Les nouveaux résultats sont plausibles car des études antérieures ont montré que les minéraux de fer réagissent dans l'atmosphère, explique Natalie Mahowald, une scientifique atmosphérique qui étudie la poussière à l'Université Cornell. Leur conclusion « va dans le sens de ce que je pensais qu’il se passait », dit-elle.
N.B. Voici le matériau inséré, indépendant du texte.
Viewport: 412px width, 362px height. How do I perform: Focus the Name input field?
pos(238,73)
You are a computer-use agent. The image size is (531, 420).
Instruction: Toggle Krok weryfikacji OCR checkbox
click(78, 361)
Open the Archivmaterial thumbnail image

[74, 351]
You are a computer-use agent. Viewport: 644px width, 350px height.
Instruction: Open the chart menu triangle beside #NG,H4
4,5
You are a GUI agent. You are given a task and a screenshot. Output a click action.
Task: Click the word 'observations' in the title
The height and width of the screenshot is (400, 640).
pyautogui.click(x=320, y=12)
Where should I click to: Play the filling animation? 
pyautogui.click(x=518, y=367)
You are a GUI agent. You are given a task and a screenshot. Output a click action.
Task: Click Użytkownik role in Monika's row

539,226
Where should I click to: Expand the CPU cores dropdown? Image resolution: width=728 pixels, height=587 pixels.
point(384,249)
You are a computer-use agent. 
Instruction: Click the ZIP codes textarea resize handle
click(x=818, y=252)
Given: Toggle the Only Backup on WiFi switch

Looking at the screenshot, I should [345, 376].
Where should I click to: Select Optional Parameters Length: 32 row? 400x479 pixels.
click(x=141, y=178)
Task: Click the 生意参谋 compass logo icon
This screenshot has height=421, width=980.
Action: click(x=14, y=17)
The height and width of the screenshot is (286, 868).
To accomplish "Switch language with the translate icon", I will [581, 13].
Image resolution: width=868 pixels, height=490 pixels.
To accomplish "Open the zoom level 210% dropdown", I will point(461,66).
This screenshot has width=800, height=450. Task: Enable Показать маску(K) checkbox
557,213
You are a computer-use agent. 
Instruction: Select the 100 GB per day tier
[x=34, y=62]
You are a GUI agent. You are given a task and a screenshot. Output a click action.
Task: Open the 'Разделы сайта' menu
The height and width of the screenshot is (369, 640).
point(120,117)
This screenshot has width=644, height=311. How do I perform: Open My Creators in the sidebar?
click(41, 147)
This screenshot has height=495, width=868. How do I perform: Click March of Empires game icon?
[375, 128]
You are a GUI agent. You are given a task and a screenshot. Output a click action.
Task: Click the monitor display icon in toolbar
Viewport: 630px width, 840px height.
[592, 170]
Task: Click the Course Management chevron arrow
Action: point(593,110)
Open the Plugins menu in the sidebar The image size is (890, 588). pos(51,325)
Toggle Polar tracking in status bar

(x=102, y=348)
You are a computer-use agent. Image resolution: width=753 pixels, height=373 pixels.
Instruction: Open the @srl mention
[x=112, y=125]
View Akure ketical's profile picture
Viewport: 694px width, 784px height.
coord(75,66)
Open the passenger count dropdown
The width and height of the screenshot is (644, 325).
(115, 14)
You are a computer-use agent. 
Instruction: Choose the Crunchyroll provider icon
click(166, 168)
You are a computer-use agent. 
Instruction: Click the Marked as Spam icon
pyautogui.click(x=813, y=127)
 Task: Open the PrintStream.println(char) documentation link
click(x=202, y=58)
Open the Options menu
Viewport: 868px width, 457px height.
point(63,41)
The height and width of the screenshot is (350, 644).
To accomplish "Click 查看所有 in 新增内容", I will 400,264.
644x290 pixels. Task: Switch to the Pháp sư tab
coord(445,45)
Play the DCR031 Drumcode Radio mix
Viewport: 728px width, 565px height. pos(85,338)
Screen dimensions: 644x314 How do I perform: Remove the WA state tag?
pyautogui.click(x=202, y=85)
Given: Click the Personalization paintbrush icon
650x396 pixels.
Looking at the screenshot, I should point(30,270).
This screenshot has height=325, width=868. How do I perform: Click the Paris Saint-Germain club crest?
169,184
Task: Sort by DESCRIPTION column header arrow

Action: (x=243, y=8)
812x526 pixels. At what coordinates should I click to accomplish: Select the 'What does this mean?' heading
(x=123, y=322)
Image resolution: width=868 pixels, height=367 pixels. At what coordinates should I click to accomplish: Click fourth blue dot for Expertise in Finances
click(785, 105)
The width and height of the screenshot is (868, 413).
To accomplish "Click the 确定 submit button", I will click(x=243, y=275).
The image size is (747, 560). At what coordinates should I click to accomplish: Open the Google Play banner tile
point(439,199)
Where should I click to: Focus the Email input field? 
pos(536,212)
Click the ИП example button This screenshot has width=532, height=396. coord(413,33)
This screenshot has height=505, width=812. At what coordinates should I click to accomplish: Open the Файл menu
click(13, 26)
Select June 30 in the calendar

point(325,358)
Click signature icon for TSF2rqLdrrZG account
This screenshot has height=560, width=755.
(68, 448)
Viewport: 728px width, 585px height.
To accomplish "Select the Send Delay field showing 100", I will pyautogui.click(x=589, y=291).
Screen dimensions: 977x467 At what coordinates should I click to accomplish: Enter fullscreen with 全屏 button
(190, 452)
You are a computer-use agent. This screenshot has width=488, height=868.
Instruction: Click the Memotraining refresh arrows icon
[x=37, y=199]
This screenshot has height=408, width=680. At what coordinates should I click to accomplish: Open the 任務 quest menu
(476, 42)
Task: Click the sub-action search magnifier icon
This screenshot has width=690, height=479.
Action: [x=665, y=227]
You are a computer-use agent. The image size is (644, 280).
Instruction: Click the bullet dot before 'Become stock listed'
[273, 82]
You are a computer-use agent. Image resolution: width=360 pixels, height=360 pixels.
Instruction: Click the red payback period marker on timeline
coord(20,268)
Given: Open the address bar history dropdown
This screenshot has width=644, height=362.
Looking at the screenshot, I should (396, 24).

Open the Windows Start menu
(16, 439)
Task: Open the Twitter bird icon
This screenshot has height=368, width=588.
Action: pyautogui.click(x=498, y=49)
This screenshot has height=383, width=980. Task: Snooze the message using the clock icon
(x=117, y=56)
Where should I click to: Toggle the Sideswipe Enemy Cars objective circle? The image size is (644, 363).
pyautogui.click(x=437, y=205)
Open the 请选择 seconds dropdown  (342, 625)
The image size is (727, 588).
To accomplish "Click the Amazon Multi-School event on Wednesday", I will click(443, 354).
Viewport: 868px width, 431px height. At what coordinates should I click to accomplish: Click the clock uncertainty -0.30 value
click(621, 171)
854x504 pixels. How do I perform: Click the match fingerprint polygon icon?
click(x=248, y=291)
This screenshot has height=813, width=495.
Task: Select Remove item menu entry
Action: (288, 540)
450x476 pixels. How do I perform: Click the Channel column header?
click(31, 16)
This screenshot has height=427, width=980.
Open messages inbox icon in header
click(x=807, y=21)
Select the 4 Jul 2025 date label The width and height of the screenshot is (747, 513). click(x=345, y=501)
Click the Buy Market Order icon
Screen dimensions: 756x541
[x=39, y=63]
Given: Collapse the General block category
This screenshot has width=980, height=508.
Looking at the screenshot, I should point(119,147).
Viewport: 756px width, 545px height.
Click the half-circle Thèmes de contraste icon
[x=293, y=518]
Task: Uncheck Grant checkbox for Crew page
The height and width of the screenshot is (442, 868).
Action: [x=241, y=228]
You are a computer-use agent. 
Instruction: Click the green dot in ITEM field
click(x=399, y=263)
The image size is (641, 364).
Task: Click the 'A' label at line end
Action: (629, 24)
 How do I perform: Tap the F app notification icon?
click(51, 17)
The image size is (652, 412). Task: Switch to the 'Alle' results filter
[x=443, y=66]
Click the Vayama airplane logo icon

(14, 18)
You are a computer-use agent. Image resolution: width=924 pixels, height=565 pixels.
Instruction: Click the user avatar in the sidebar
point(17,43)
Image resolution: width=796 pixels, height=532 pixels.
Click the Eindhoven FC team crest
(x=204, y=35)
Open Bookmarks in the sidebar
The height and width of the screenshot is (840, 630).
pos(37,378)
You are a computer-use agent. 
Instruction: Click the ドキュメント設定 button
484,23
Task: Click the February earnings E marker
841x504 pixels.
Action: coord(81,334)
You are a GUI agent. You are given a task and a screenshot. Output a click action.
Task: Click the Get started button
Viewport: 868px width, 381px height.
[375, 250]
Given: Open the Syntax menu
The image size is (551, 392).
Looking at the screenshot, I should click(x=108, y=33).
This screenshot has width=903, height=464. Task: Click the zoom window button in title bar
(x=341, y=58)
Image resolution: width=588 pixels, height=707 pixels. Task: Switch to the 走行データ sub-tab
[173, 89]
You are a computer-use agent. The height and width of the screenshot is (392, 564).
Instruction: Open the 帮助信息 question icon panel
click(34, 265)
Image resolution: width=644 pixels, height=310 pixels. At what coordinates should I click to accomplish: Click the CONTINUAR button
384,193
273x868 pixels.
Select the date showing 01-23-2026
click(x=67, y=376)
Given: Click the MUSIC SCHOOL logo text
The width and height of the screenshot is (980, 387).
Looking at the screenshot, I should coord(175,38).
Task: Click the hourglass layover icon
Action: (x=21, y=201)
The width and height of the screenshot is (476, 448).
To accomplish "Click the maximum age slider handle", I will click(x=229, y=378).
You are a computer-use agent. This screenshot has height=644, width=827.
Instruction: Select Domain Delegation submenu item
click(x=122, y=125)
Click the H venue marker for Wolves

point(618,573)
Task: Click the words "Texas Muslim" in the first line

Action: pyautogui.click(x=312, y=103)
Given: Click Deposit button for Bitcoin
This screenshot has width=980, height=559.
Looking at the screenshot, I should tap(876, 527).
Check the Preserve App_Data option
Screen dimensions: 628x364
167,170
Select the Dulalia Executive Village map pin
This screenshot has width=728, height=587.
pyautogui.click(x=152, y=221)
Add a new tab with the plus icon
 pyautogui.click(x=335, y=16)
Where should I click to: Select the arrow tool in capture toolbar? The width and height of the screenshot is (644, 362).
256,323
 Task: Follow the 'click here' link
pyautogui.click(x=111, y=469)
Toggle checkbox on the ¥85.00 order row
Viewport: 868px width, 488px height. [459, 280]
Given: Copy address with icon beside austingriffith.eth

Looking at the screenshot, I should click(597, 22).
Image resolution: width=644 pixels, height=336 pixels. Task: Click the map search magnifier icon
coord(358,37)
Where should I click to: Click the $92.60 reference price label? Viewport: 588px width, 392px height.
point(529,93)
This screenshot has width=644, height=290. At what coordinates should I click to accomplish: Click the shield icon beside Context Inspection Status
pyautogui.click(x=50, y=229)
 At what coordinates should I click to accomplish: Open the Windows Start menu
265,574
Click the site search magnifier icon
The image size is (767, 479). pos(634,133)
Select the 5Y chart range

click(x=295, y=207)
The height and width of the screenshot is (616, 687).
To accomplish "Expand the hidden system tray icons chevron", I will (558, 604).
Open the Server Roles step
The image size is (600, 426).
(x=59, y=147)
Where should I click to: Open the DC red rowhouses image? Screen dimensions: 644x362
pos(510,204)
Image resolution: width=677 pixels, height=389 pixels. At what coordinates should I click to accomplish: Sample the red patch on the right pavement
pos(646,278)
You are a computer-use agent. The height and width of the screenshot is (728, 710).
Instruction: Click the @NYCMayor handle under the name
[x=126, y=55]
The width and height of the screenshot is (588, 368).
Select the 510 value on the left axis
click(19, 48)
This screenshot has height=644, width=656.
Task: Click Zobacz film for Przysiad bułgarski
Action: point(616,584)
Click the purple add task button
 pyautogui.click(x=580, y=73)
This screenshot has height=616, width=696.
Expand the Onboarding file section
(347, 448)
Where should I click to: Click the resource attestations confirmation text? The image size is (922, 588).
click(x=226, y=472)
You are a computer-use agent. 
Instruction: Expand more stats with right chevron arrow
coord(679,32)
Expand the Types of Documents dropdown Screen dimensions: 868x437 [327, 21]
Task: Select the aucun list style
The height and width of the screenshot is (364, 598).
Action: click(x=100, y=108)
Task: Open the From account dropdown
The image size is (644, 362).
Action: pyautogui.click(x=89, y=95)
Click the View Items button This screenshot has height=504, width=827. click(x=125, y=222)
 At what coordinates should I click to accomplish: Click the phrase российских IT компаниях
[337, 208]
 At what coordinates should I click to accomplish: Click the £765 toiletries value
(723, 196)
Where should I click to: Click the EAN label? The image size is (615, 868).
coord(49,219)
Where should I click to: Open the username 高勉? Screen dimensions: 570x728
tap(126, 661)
Mais elle souligne que la poussière saharienne n'est pas la seule source possible de ce fer : les échantillons provenaient de suffisamment au nord de l'Atlantique pour qu'une partie de leur fer puisse provenir de la fumée, des incendies de forêt en Amérique du Nord au cours des 120 000 dernières années, dit-elle.
Localiser une source de poussière enfouie profondément dans les fonds marins peut s’avérer difficile. Mais Owens et Lyons ont tenté d'identifier l'empreinte digitale de la poussière en mesurant les rapports fer/aluminium et le rapport atomes de fer léger/atomes de fer lourds dans leurs échantillons. Les deux mesures correspondent à peu près au type de poussière provenant du Sahara, ont-ils découvert. Il pourrait être possible, à l’avenir, d’analyser les sédiments d’un plus grand nombre de sites dans l’Atlantique, fournissant ainsi une image plus claire de la façon dont la poussière a été soufflée à travers l’océan et a changé chimiquement.